最大2.4Mbpsの「PacketWIN」を試す(2/2)接続速度検索サイトを利用してみると、受信で最大705Kbpsを記録し、複数回行っても大きく変動することはなかった。最大理論値2.4Mbpsの3分の1以下ではあるが、これだけの受信速度が出ているとまさにブロードバンドといえるだろう。
このように“Radish Network Speed Testing”では安定して受信700Kbps近くを記録。送信も100kbpsオーバーを記録している。リポート結果でau.net経由であることが分かる またインターネット上から500Kbps程のストリーミング動画の再生も行ってみたが、まったく問題なくスムーズに再生が行えた。静止状態であれば通信速度もかなり安定しているようだ。現状では同じチャネルを利用しているユーザーがほとんどいないということもあるのだろうが。 ちょっと気になるのは“標準PCカードモデム”、つまりシリアルポートとして動作しているのに、700Kbpsもの通信速度が出るのかという点だ。今回は付属のユーティリティを使ってダイヤルアップネットワークのエントリーは作成したが、モデムのプロパティとしては端末速度は115.2Kbpsに設定されたままであり、このままではこの端末速度が通信速度の上限になるはずだ。 しかし、この点は心配なさそうだ。どうやら見かけ上の設定に比例し、内部での通信速度はずっと高く設定されているようだ。試しに端末速度を115200bpsより極端に低く設定してみたところ、受信速度に大きな変化が見られた。モデムとしては標準的な115200bpsに設定しておけばなんら問題はないだろう。
左が2400bps、右が9600bpsに端末速度を設定した場合。受信速度は端末速度にある程度比例して変化しているが、端末速度をはるかに超えた受信速度だ
「PacketWin」や「CDMA 1x WIN」の利用可能エリア──受信最大2.4Mbpsでの通信が可能なエリアは、現状東名阪で人口カバー率70%程度だ。筆者宅でもどうやらCDMA 1xでしか接続していなかったようなので、赤坂にある編集部へ車で移動しつつ、その通信速度を確認してみた。
駅前、交差点などを中心に静止した状態で通信速度のチェックを行ってみたが、9ポイント中、最大2.4Mbpsで接続したのは五反田駅前とソフトバンクパブリッシングビルの2地点だけだった。

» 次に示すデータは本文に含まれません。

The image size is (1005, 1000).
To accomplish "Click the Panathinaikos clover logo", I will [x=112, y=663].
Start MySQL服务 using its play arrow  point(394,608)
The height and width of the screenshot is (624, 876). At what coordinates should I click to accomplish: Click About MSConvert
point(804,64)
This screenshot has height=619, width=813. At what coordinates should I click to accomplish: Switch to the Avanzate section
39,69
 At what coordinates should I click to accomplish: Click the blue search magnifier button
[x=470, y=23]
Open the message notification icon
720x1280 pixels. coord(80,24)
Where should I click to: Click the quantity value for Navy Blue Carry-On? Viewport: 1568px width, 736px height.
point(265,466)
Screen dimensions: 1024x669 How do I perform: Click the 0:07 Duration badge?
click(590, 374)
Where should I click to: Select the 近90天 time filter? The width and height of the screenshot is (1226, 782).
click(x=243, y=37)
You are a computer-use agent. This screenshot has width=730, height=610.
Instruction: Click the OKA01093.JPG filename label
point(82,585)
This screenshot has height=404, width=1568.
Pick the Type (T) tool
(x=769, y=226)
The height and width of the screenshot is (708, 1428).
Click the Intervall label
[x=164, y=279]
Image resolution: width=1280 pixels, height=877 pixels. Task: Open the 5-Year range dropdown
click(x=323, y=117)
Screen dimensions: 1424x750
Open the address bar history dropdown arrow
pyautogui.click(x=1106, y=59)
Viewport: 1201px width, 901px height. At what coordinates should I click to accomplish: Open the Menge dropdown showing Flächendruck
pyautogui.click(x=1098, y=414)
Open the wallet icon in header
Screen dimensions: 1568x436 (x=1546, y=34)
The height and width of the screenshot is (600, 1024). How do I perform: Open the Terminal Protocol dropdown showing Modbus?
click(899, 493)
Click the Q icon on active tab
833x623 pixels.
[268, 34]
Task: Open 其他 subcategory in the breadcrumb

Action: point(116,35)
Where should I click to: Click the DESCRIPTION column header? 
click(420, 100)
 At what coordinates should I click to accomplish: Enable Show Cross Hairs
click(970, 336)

念のため1地点で3度ずつ接続と計測を行い、外部アンテナも利用している。まだまだサービス開始されたばかりであり、基地局整備の真っ最中というところだろうか。 なお「PacketWIN」では受信最大2.4Mbpsのエリアからエリア外に通信中に移動した場合でも、自動で受信最大144Kbps(または64Kbps)にハンドオーバーして通信を継続する。逆に受信最大144Kbpsで接続中に受信最大2.4Mbpsのエリアに移動した場合は通信方式は切り替えず、そのまま(受信最大144Kbpsのまま)通信を継続するので通信速度が重要な場合には注意が必要だ。今回の検証中はポイント間も意図してインターネットに接続したままにしておいたが、強制的な切断が発生したのは1度だけだった。
「PacketWIN」はサービス開始直後ということもあり、受信最大2.4Mbpsを利用できるエリアはまだまだ狭い。しかし2004年3月には全国で人口カバー率70%となる予定で、急速な利用可能エリアは広がる。そしてauの音声端末が利用可能な場所であれば悪くても最大で受信64Kbps/送信14.4Kbpsのデータ通信が行える。この点はシームレスにサービスを拡大しているauならではのメリットだ。 もっとも従来の「PacketOne」方式で接続した場合と、「PacketWIN」本来の受信最大2.4Mbpsで接続した場合のWebアクセスの快適さは格段に違う。パケット課金なので同じ情報量を得るために必要な料金は同じなのだが、やはり早急に利用可能エリアの拡大を望みたい。 また快適ゆえに、料金がさらに気になるのは事実だ。最も割引率の高い「パケット割WINスーパー」を使っても、7500円/月の定額料金内でのデータ転送量は約60Mバイトで、これを超えた分は1Mバイトあたり約123円のパケット料金が発生する。現状では(auから見て)コスト高のcdmaOne、CDMA 1xで通信を行うエリアがまだまだある以上、料金の値下げが容易でないことも想像できるが、エリア拡大と共に、通信料金の値下げやさらなる割引サービスの拡大などに大いに期待したい。